Re: Problem with std::string::npos in CINT

From: Christian Holm Christensen <cholm_at_nbi.dk>
Date: Thu, 21 Sep 2006 02:33:12 +0200


Hi Tobi,

On Wed, 2006-09-20 at 12:23 -0500, Tobias Raufer wrote:
> Hi RootTalk,
>
> I am using version 5.11/02 built from source on a Suse 10 system.
>
> I seem to have a problem when using STL strings in CINT. Consider the
> following short macro:

...
> string testString = "Hello";
> cout << "Find x: " << testString.find("x") << endl;
> cout << "string::npos: " << string::npos << endl;
...
> root [0] .x test.C
> Find x: 4294967295
> string::npos: -1
> root [1]

Believe it or not, but 4294967295 and -1 are the same :) If you do

        > root -l
        root [0] #include <string>
        root [1] std::string s("foo")
        root [2] std::string::npos
        (const enum string::)(-1)
        root [3] s.find("bla")
        (const unsigned int)4294967295
        root [4] int(s.find("bla"))
        (const int)(-1)
        root [5] s.find("bla") == std::string::npos
        (const unsigned int)1
        root [6] s.find("foo") == std::string::npos
        (const unsigned int)0
        unsigned(std::string::npos)
        (const unsigned int)4294967295
        

you will see why. 4294967295 is overflow of an unsigned (32bit) integer. Hence, the implicit promotion the return value of std::string::find to an signed integer (or is it std::string::npos that's demoted to an unsigned integer?) makes the comparison work.

The standard actually specifies npos as (section 21.3, clause 6)
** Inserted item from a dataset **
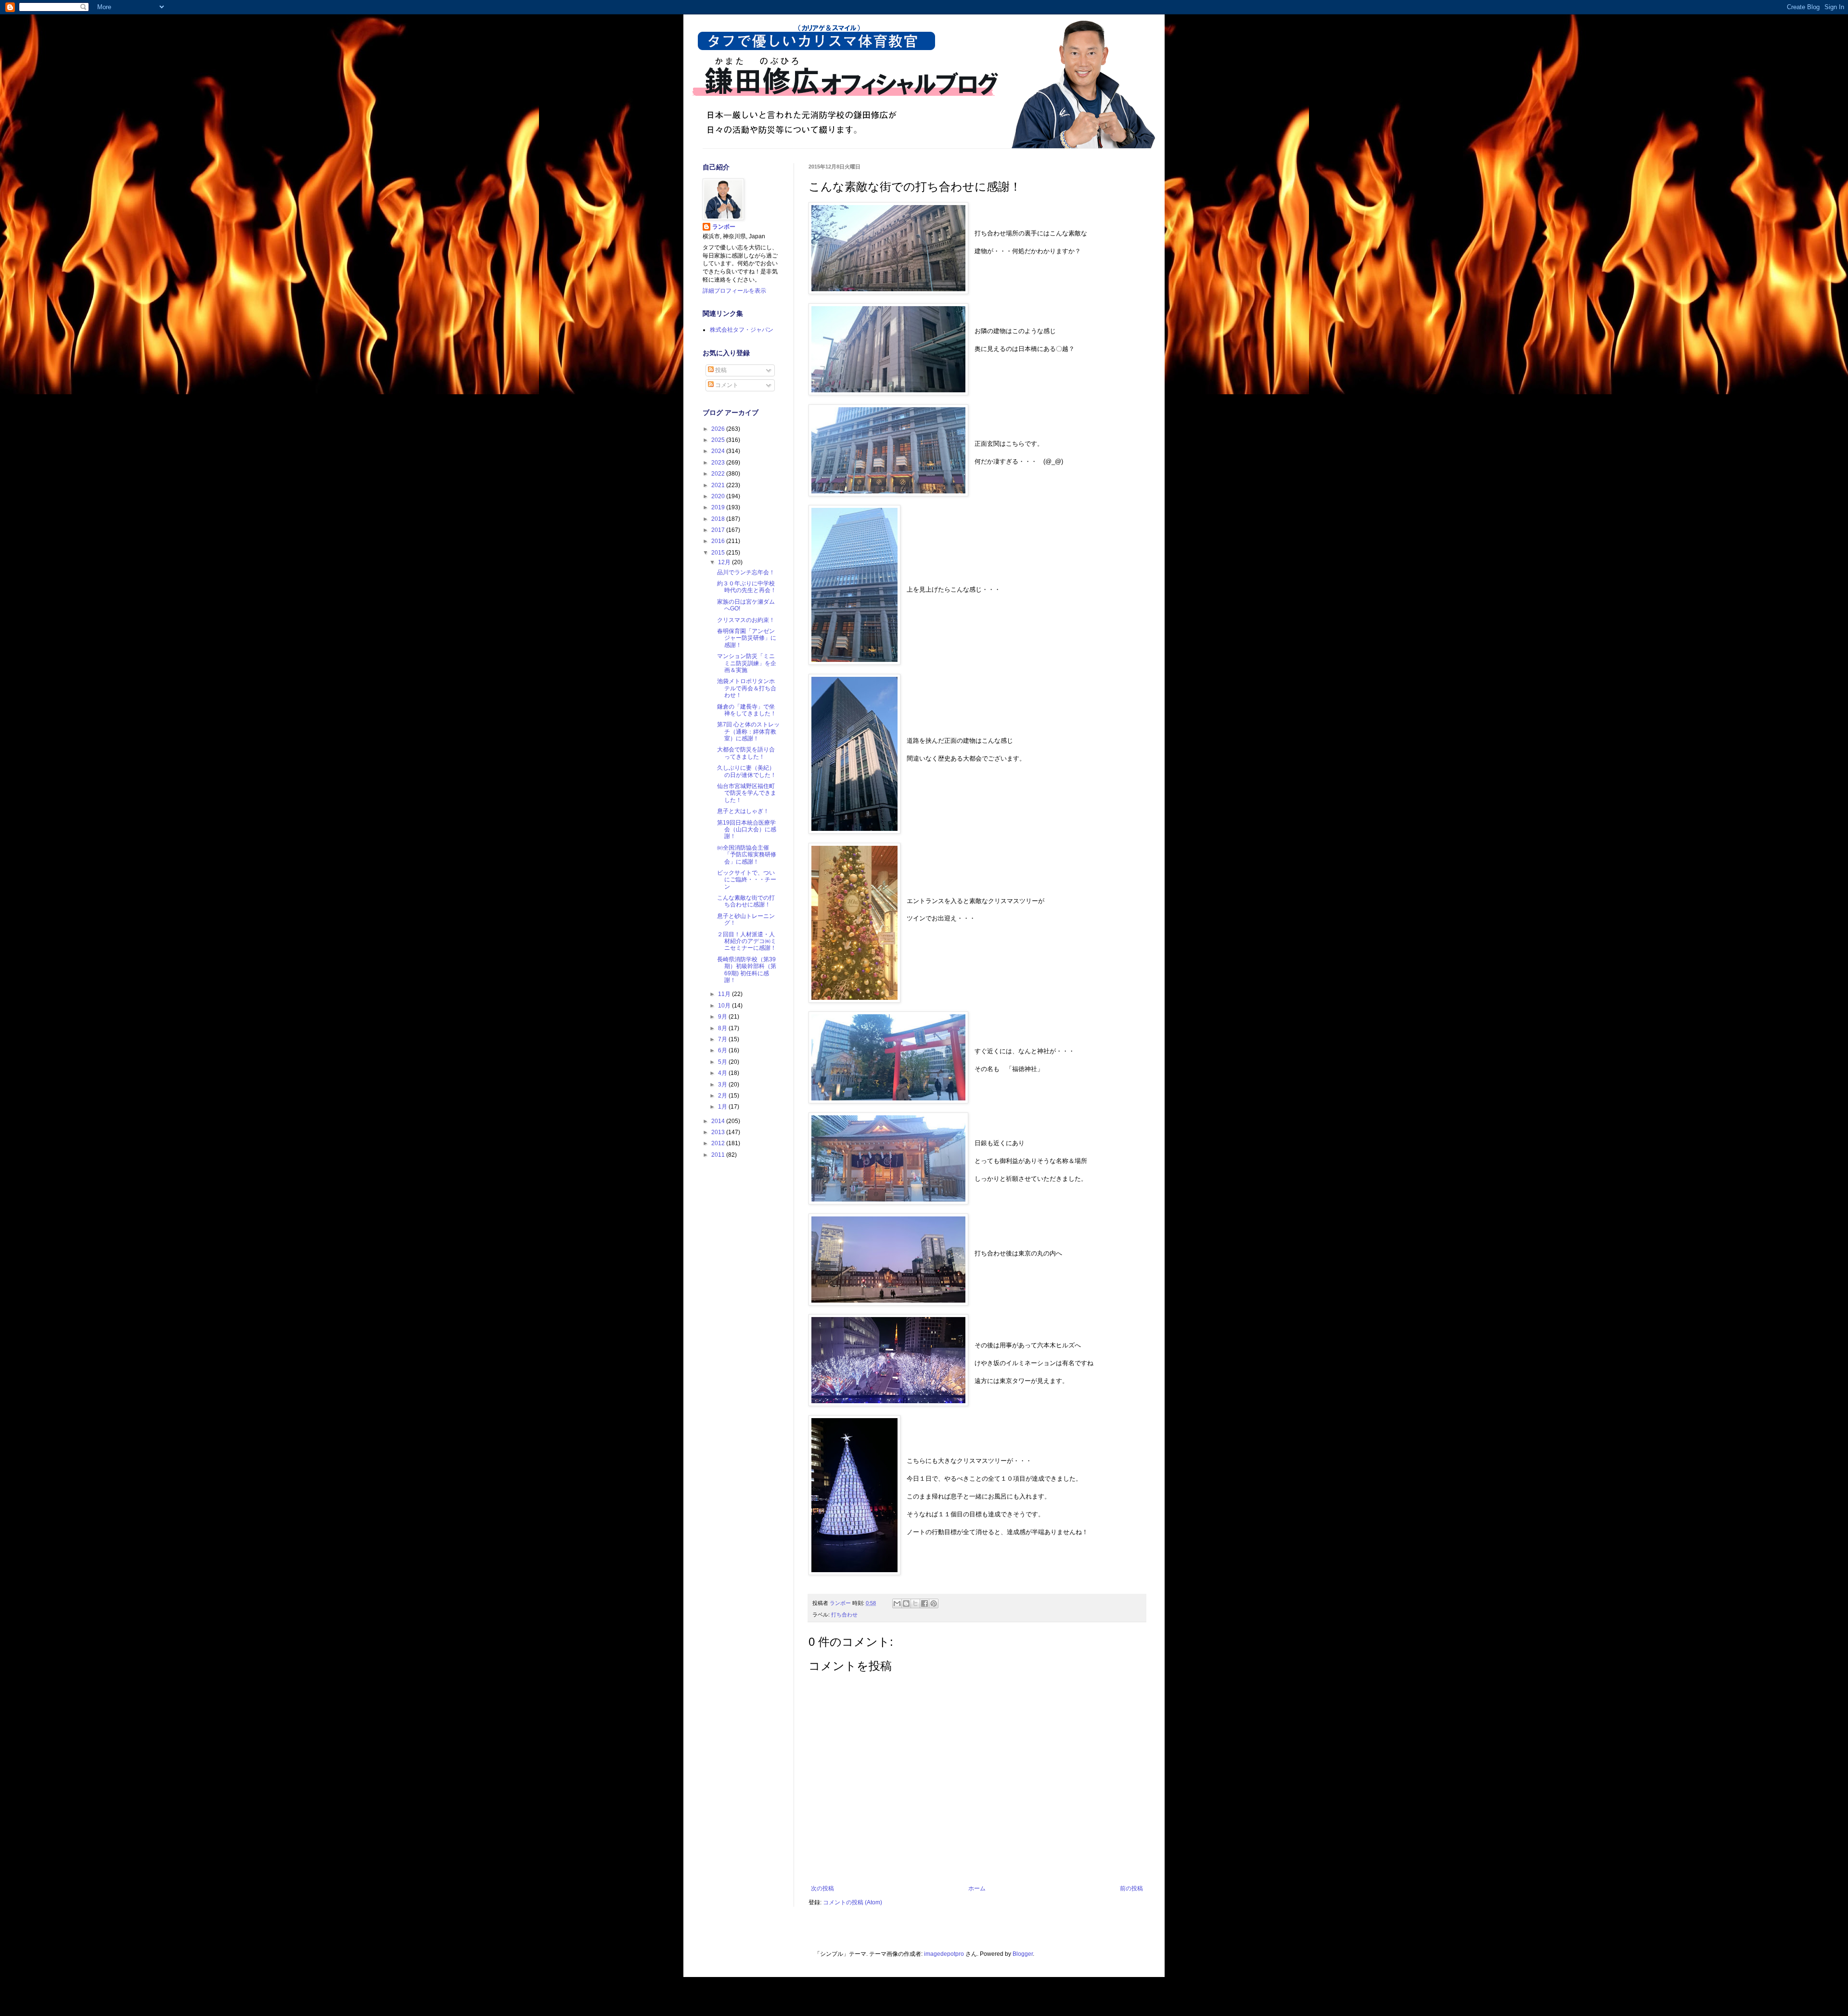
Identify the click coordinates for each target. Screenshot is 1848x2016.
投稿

        template <class charT, class traits=char_traits<charT>,
                  Allocator=allocator<charT> >
        class basic_string
        {
           ...
           typedef typename Allocator::size_type size_type;
           ...
           static const size_type npos = -1;
           ...
         };
        

Hence, `-1' is _the_ value of npos (appropriately casted), while `size_type' is defined by the third template parameter. You could imagine a passing an argument like

   class CharAllocator
   {

      ...
      typedef float size_type;
      ...

    };

even though it doesn't make much sense (and could be disallowed by other uses of size_type). However, the assignment `npos = -1' is still valid, as long as the long int value -1 can be converted to size_type.

> Is there a problem with string::npos in CINT?

Nope. The arch-typical usage of npos is something like

        std::string s("foo");
        std::string::size_type i = s.find("bar");
        if (i == std::string::npos) {
           std::cerr << "Argh!, \"bar\" not found in \"" << s << "\"" << std::endl;
           exit(1);
        }
        

And that's really the only way to use `npos'.

> When I compile the same
> macro with ACliC, everything works fine.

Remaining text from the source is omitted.